The paper "Liberia Governance Challenges " is a perfect example of a business case study. Countries are ranked yearly based on their human development index. Human development index is an assessment of how a country has progressed both socially and economically. Poor nations have low human development index while rich nations have very high human development index. All countries in the world have been put into four major classifications including; very high, high, medium and low human development index. A larger percentage of African nations fall into the category of poor nations.
A number of factors have been highlighted as the major causes of poor development and among these factors is poor governance. Many poor nations if not all are being faced with a problem of poor governance and it has been argued as the major cause of many problems both in the social and economical dimension. Governance challenges will be the subject of this essay and I will use Liberia as a case example of a country facing a number of common governance challenges. Arguments will be supported by various scholarly works.
Additionally, I will give suggestions on what the government of Sierra Leone need to do in order to steer development both in the social and economic dimension. Good governance as a concept became a subject of concern in the 1990s (Danielle & Regina, 2005, p. 1). Since then, many debates have emerged regarding the relationship between governance and overall economic development. The two aspects (governance and development) have become the agenda of international policies and there has been a general assumption that there is a link between governance and development or growth (World Bank, 2001).
Despite this general assumption, the question of how they are related remains unanswered. This has been due to a number of reasons including lack of a precise definition of the term 'governance' and a scale of measurement of this relationship (Danielle & Regina, 2005, p. 2). In addition to this, economic growth or development is affected by many factors thus; it is quite difficult to pinpoint a specific factor having a direct effect of growth.
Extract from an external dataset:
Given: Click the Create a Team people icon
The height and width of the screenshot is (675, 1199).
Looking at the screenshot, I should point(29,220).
To some extent, these numerous debates have yielded fruits from the fact that many scholars are in agreement with the direct correlation between the two aspects.
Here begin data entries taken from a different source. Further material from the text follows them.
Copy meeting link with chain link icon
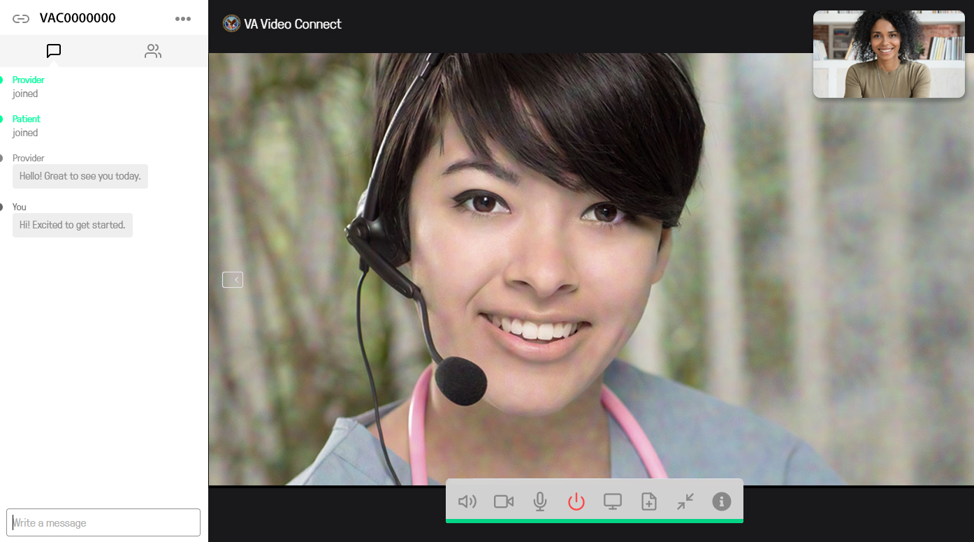The image size is (974, 542). point(21,19)
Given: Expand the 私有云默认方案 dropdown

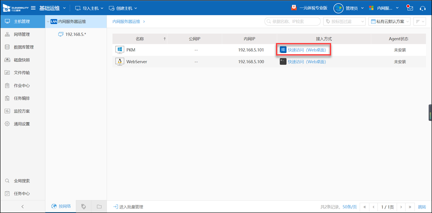Looking at the screenshot, I should [390, 22].
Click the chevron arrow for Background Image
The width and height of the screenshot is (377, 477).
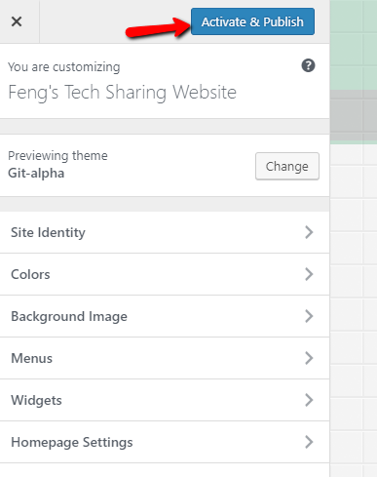pos(309,316)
In fact, according to UNDP (1997), the two concepts are inseparable and 'governance cannot be sound unless it sustains human development' (UNDP, 1997, p. 2). Similarly, the UN secretary-general Kofi Annan argued that "good governance is perhaps the single most important factor in eradicating poverty and promoting development" (United Nations, 1998). Former Nigerian leader the late Sani Abacha in one of his speeches said that development could only be achieved in his country through good governance and there exists an internal relationship between governance and overall country development (Abacha Speaks, 1993, p.
8). As observed by the economist, 'of all the ills that kill the poor, none is as lethal as bad government' (Court, 2006, p. 1). Many other scholars are in agreement with the propositions of these scholars. As stated earlier in this paper, there is no precise definition of governance. Despite the fact that it is often used, it has been interpreted differently by different scholars from all disciplines (Danielle & Regina, 2005, p.
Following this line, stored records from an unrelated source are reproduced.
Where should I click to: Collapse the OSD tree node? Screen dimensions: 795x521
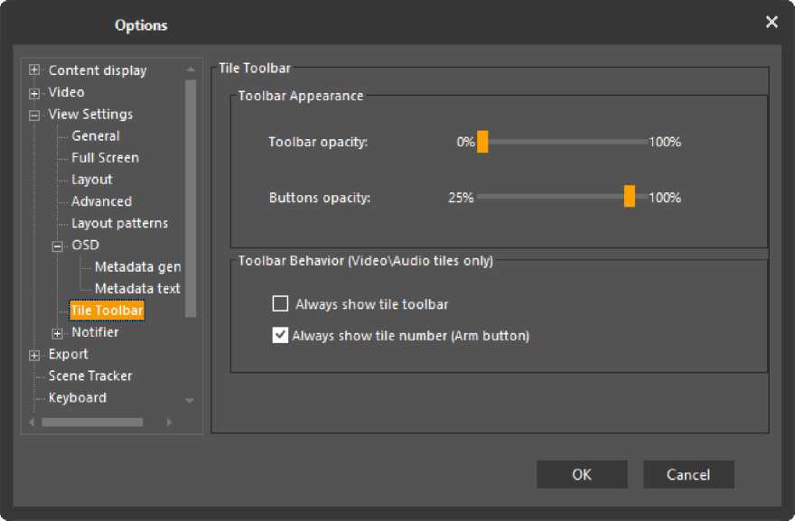pyautogui.click(x=58, y=246)
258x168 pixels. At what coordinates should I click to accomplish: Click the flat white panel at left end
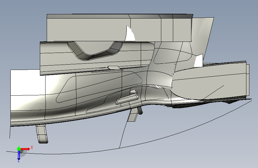point(27,83)
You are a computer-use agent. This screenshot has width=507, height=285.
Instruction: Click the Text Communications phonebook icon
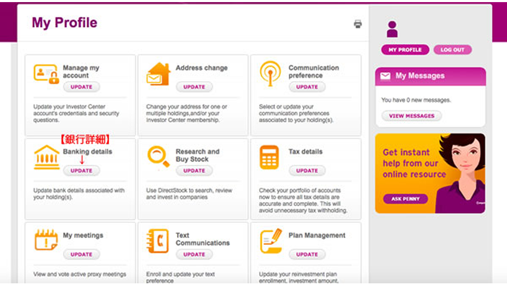point(158,241)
3). Giving a precise definition of governance is therefore crucial in identifying its challenges. Governance is simply the exercise of managing the affairs of a country in all dimensions (political, social and economic ) (UNDP, 1997). Countless definitions have been proposed by different scholars. What is quite evident is that all these definitions have some common notions of what good governance entails and they comprise of; accountability, transparency, responsiveness, equity and inclusion, effectiveness and efficiency, rule of law and, participation and consensus (Danielle & Regina, 2005, p.
4). Many leaders have failed in implementing these elements of good governance and have therefore resulted in challenges. The challenges of governance are common and almost the same especially in the African nations. The most common challenges that have confronted African nations are; corruption, conflict resolution problems, human rights, leadership and socio-economic development.